Given data:
<<<<
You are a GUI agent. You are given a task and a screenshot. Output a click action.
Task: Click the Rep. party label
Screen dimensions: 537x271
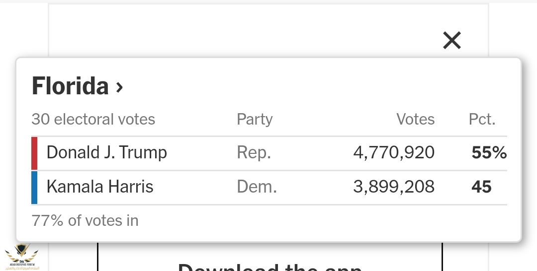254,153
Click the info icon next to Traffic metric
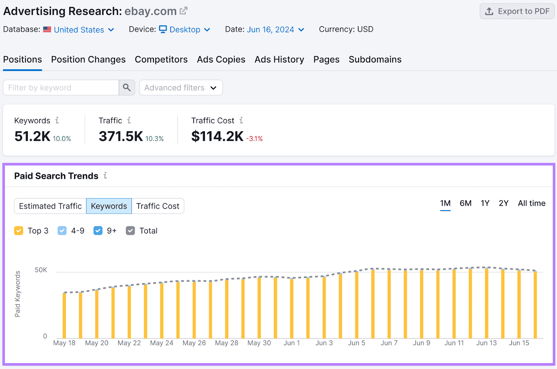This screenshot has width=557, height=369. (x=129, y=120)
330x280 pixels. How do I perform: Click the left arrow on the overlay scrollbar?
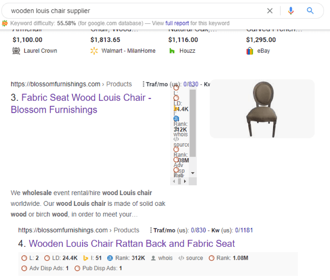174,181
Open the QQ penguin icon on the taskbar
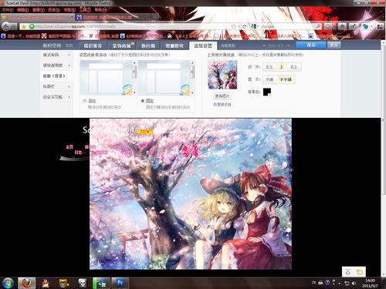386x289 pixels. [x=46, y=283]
>>>>
<<<<
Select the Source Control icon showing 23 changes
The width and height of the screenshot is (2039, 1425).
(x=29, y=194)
>>>>
Work to be completed: Can you retype the stretch of data from the line containing "You are a GUI" through the line containing "386x289 pixels. [x=46, y=283]", leaving the pictures out?

Written answer:
You are a GUI agent. You are given a task and a screenshot. Output a click action.
Task: Click the Rep. party label
Screen dimensions: 537x271
254,153
Click the info icon next to Traffic metric
This screenshot has width=557, height=369. (x=129, y=120)
330x280 pixels. How do I perform: Click the left arrow on the overlay scrollbar?
174,181
Open the QQ penguin icon on the taskbar
386x289 pixels. [x=46, y=283]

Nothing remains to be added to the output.